▶ SOURCE DOCUMENT
● ● ● ● ●

This page consolidates the most-used concepts and equations from a typical Intro to Spaceflight course: two-body orbital mechanics, Keplerian elements, transfers and maneuvers (Δv), rocket propulsion (thrust, Isp, rocket equation), spacecraft attitude dynamics, and reentry fundamentals.

Orbits
Δv & Transfers
Rocket Propulsion
Attitude Control
Reentry

1) Foundations, Units, & Constants

Most intro spaceflight analysis starts with the two-body approximation (spacecraft mass negligible compared to the central body, only gravity acts), then adds perturbations (J2, drag, third-body, SRP) and operational effects.

Core variables
r = position magnitude from central body center (m)
v = inertial speed (m/s)
μ = GM = standard gravitational parameter (m³/s²)
a = semi-major axis (m)
e = eccentricity (-)
i = inclination (rad or deg)
Ω = RAAN (rad or deg)
ω = argument of periapsis (rad or deg)
ν = true anomaly (rad or deg)
h = specific angular momentum magnitude (m²/s)
ε = specific orbital energy (J/kg)
Rocket/propulsion variables
T = thrust (N)
ṁ = propellant mass flow rate (kg/s)
Isp = specific impulse (s)
ve = effective exhaust velocity (m/s) = g0·Isp
m0 = initial mass (kg)
mf = final mass (kg)
Common unit pitfalls (worth teaching explicitly)

(1) Keep angles consistent (rad vs deg). (2) Use consistent distance units (m vs km) when using μ. (3) Remember that Isp in seconds implies ve = g0·Isp. (4) Δv budgets are usually in m/s.

● ● ● ● ●

▶ SOURCE EXCERPT

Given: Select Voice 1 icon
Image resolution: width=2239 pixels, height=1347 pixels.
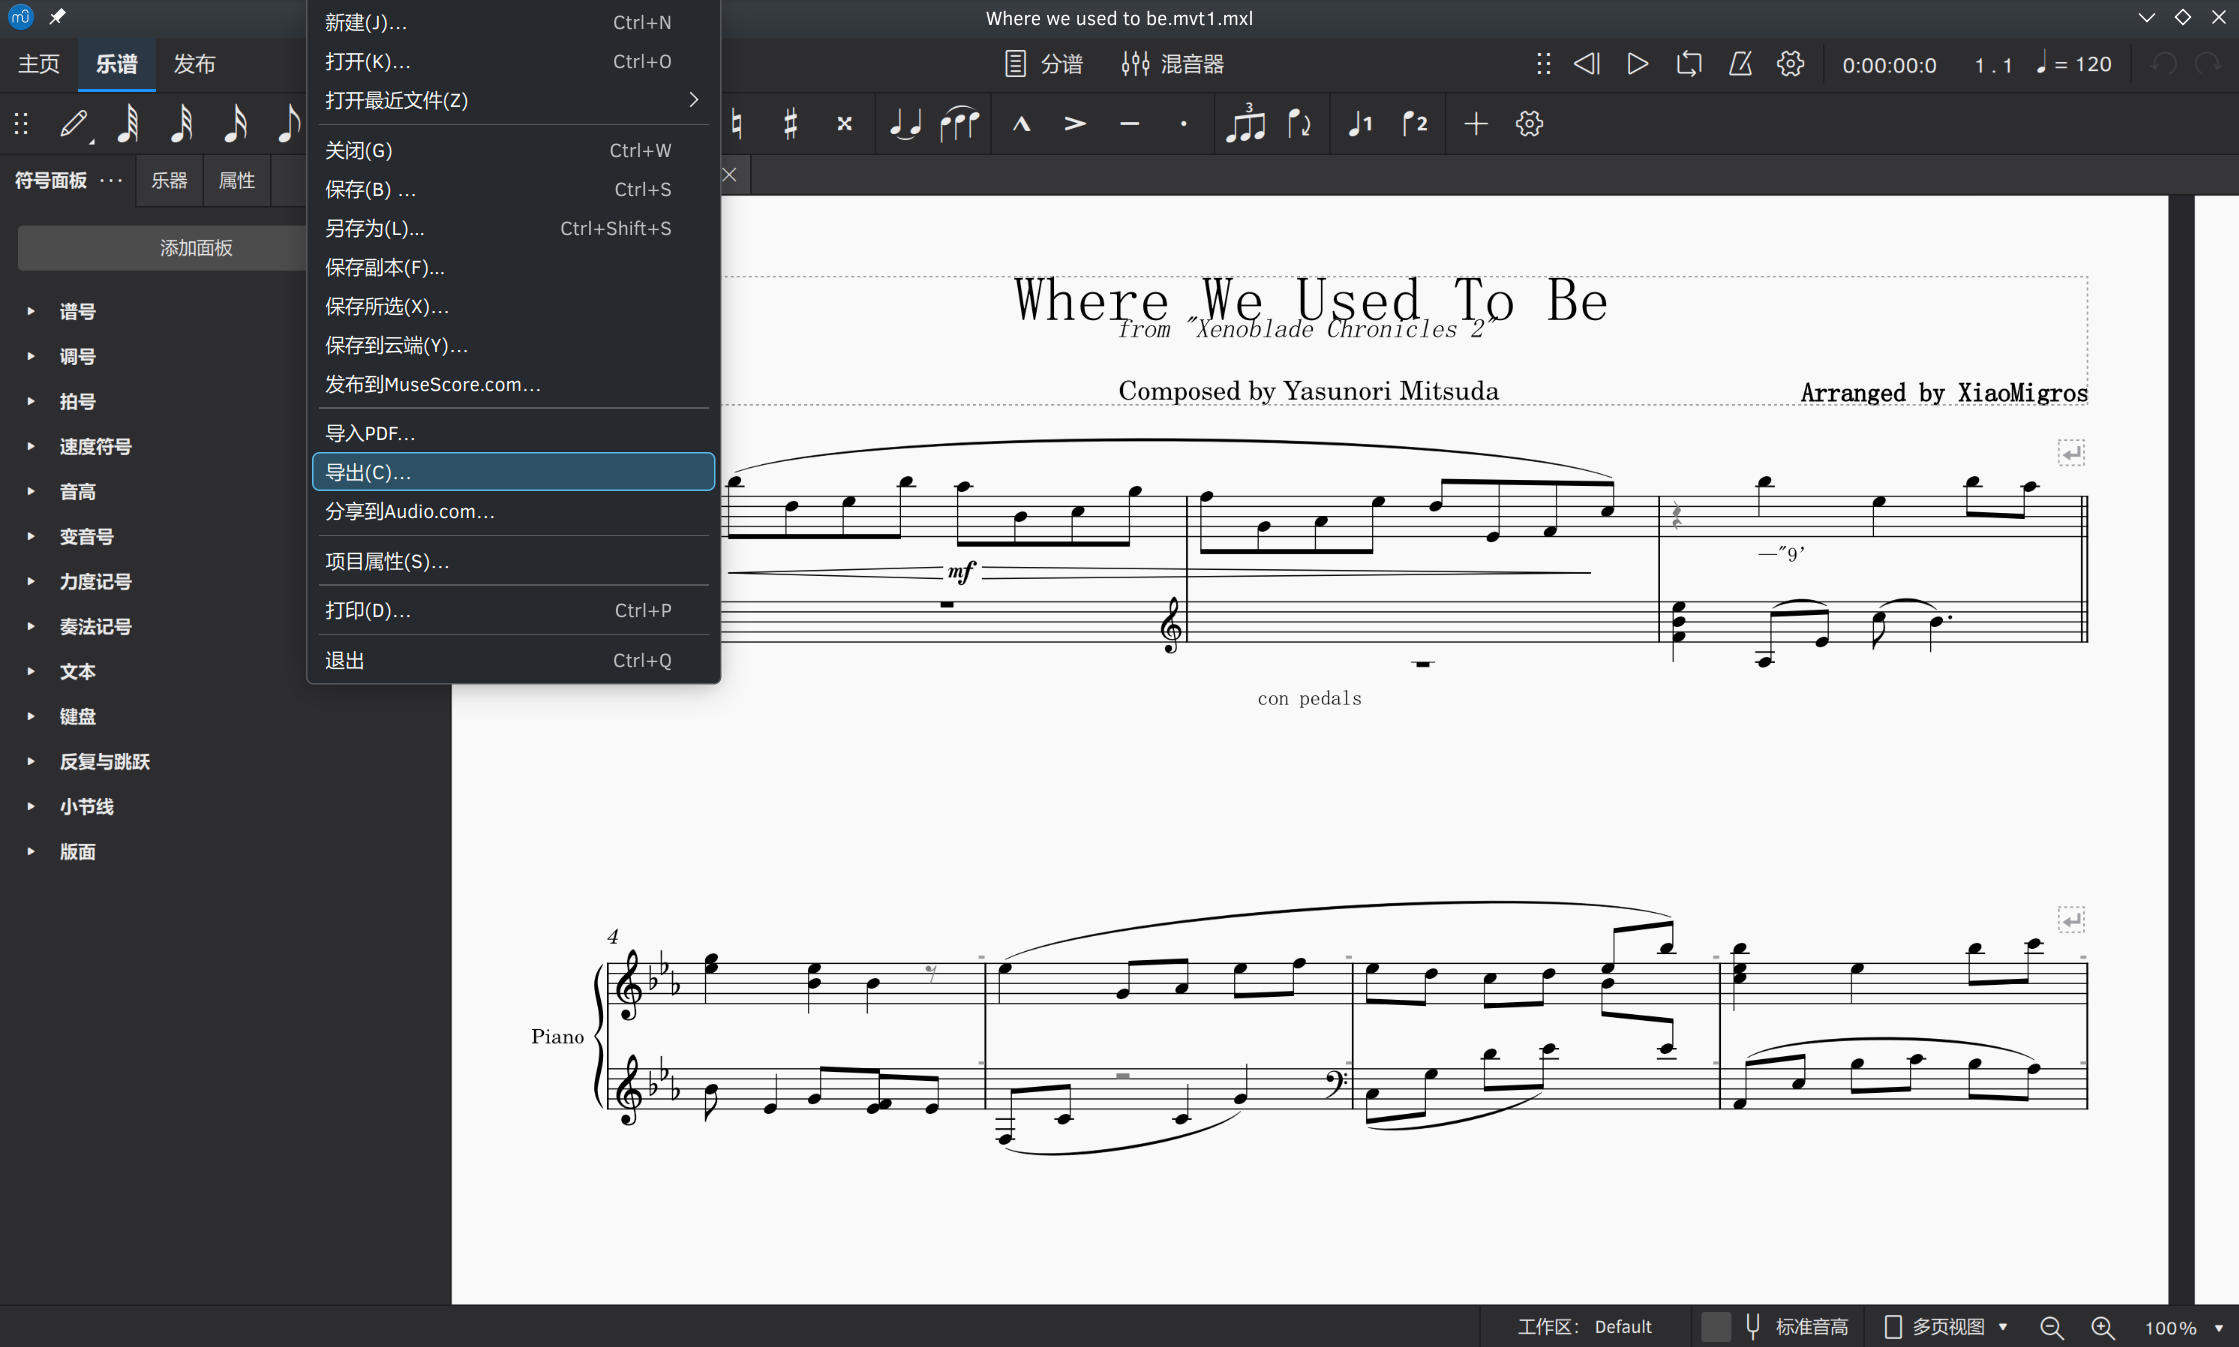Looking at the screenshot, I should tap(1360, 123).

● ● ● ● ●

▶ WORK INSTRUCTIONS
Decide whether each statement agrees with the spaceflight reference text, answering yes or no and quoting the words of the text that settle it. 1. The two-body approximation treats the spacecraft's mass as negligible compared to the central body. 2. Δv budgets are usually given in km/s. 3. Specific orbital energy is measured in m²/s. The data has no connection to the spaceflight text.

▶ RESULT OF THIS EXERCISE
1. Yes: "spacecraft mass negligible compared to the central body, only gravity acts"
2. No: "Δv budgets are usually in m/s."
3. No: "ε = specific orbital energy (J/kg)"